雪の止んだ山里の朝は、人が居なくなったのかと錯覚するような静けさだ。
森の木は純白の花をつけ、縞模様だった畑も白い波をうねらせている。
もやに包まれた墨絵のような風景は、快晴の朝より心が落ち着く。
静かな風景とは裏腹に、やわらかい雪の上には、動物の足跡が入り乱れていた。
特徴のある野うさぎの足跡と、それを追うキツネの足跡が点々と続いている。
例によって、鑑識係が臭いを嗅ぎながら追跡を始めた。
その先には新しい血痕と争いの跡が生々しく残り、生と死のドラマが、つい先ほどまで繰り広げられていたようだ。
最近はウサギが増えて、畑を荒らされるようになったが、理由は天敵のキツネが減ったからだといわれている。
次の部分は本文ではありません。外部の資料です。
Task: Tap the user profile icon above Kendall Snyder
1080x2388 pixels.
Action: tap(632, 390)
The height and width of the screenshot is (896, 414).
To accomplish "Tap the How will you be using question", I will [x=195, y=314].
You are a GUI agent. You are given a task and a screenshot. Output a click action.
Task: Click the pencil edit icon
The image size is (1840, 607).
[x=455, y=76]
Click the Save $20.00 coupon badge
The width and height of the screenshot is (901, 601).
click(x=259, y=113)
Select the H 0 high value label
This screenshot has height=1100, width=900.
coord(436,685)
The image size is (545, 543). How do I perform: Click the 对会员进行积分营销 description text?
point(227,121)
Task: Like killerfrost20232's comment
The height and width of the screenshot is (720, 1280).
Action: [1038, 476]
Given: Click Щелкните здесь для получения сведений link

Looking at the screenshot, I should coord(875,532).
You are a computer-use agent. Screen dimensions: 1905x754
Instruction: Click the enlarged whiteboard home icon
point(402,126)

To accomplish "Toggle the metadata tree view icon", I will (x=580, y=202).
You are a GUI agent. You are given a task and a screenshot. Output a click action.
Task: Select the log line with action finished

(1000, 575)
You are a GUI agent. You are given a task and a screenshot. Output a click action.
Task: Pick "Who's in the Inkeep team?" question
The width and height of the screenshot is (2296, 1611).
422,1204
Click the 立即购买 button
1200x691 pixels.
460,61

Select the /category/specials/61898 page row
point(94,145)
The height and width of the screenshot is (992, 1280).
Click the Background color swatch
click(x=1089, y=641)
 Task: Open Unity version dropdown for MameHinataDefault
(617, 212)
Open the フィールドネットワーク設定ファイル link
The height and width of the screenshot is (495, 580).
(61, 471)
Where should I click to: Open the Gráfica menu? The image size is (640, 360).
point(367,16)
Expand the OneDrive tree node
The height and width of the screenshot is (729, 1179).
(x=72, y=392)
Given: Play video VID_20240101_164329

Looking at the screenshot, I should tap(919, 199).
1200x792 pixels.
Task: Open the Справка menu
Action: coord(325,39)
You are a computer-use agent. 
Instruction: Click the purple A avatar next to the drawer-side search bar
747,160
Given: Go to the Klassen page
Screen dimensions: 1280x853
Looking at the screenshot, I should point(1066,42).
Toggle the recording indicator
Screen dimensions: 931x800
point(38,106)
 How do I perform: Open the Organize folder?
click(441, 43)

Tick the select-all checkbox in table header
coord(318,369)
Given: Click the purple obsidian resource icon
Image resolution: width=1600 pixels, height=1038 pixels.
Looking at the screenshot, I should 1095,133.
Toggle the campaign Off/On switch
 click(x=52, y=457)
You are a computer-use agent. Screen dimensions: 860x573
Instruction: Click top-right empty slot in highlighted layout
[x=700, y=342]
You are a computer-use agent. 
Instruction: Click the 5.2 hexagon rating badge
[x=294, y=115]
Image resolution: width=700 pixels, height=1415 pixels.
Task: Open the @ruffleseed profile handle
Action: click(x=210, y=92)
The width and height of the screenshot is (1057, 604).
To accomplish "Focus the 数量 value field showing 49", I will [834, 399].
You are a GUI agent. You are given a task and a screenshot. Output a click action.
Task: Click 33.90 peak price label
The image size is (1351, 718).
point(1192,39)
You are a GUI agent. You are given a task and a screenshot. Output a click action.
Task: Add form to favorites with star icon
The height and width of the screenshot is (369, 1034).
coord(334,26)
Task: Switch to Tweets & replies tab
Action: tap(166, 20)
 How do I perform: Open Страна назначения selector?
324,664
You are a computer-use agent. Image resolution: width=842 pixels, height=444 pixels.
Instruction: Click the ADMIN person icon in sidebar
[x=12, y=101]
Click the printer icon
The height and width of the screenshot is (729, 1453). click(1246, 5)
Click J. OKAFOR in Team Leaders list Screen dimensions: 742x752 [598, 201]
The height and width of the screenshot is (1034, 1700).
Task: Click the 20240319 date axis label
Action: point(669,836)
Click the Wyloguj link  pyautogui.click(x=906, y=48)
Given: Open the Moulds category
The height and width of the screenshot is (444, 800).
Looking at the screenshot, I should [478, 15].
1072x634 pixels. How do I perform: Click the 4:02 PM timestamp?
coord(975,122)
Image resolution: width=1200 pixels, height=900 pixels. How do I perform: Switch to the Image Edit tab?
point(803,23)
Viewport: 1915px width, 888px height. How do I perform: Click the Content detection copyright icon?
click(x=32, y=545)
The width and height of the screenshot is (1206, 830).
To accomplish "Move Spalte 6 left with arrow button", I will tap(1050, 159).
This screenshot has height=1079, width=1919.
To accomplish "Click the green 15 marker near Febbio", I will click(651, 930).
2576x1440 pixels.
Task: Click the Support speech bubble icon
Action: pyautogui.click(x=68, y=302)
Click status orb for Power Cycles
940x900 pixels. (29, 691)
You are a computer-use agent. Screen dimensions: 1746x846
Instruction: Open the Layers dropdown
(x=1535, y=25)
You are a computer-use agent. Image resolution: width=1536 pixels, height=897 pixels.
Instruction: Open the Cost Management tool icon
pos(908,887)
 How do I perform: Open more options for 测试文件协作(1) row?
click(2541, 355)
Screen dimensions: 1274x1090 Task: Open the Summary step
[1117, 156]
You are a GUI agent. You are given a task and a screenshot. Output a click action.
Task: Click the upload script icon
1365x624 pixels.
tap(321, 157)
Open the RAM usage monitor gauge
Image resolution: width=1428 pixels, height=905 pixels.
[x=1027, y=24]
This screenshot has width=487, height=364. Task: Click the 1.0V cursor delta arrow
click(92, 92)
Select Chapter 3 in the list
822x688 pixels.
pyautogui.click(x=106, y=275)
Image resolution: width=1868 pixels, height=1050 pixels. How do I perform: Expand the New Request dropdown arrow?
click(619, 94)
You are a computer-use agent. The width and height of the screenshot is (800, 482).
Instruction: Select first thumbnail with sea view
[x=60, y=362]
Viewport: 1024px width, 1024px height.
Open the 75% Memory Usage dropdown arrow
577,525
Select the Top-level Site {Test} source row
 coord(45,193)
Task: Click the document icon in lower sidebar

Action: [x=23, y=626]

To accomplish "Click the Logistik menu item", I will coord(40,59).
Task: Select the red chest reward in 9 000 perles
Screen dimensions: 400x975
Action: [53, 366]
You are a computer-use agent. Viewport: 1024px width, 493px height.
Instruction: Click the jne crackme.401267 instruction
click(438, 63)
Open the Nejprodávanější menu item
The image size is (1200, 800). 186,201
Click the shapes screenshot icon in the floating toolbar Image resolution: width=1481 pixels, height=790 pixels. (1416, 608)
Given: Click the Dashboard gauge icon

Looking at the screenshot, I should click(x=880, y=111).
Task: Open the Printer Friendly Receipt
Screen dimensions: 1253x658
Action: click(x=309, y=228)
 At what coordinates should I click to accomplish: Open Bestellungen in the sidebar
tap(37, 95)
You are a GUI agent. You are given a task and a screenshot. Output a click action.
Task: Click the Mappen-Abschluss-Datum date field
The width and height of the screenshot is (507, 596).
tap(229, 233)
去年は菜園に枝豆を蒔いたが、半分ほどをキジバトに食べられ、残った種が芽をふき葉を付けた頃、野うさぎに食べられて全滅してしまった。
先日、前の道をトボトボ歩いている動物を見かけた。
どこかの飼い犬かと思って見ていたら、口が尖っているし、尾も太くて立派だったので、キツネだと気が付いた瞬間、視線が合って森へ逃げ込んだ。
数少ない肉食獣が増えてきたようで、少しは畑の被害が少なくなるかも知れないが、残酷なシーンはあまり見たくない。